Le marché immobilier résidentiel de la région métropolitaine de Montréal a poursuivi son ralentissement en mai 2026, avec 4 623 ventes conclues, en baisse de 7 % par rapport à la même période l’an dernier. Toutes les catégories de propriétés ont enregistré un recul des transactions, tandis que l’inventaire de propriétés à vendre a augmenté de 14 %, atteignant plus de 21 000 inscriptions actives.

Cette hausse de l’offre, particulièrement marquée dans le segment des copropriétés (+19 %), contribue à détendre progressivement les conditions du marché.

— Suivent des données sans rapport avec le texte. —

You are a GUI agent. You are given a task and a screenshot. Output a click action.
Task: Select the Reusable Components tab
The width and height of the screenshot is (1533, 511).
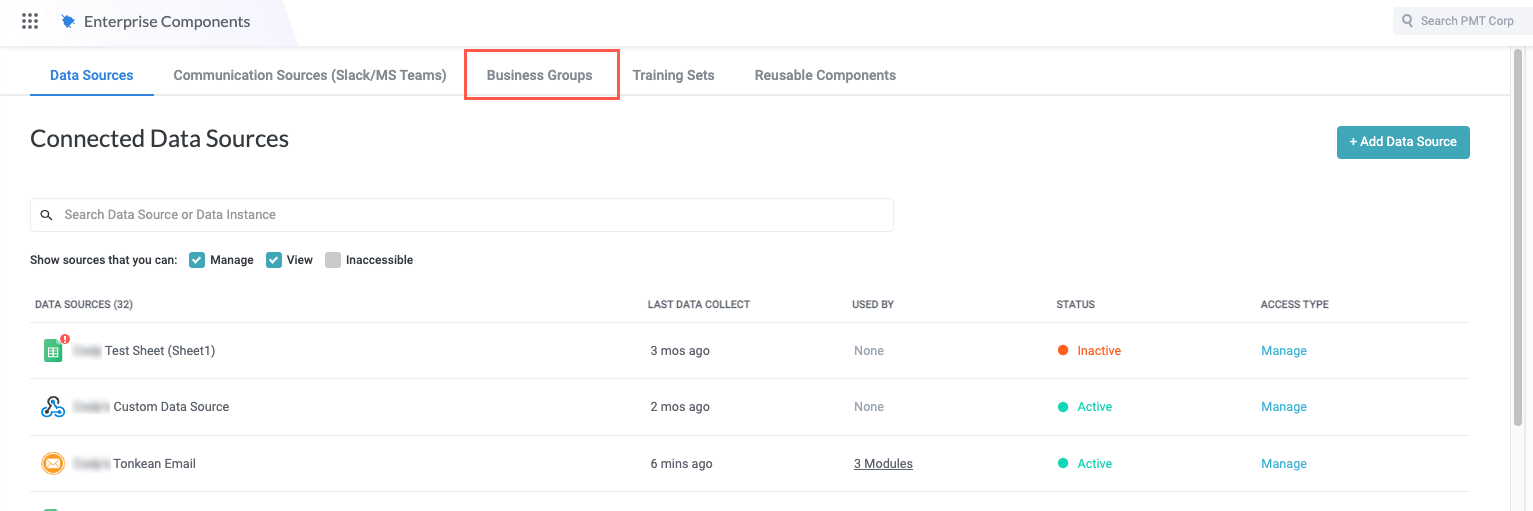(x=825, y=75)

Malgré tout, les vendeurs conservent généralement l’avantage, sauf dans certains secteurs du marché de la copropriété, notamment au centre-ville de Montréal, où les acheteurs bénéficient désormais d’un meilleur pouvoir de négociation.

Les prix continuent néanmoins de progresser, quoique plus modérément : le prix médian des maisons unifamiliales a augmenté de 3 %, celui des plex de 6 % et celui des copropriétés de 1 %. Selon l’APCIQ, la hausse du chômage dans le Grand Montréal et le ralentissement de la croissance démographique contribuent à tempérer la demande et à réduire la pression sur les prix.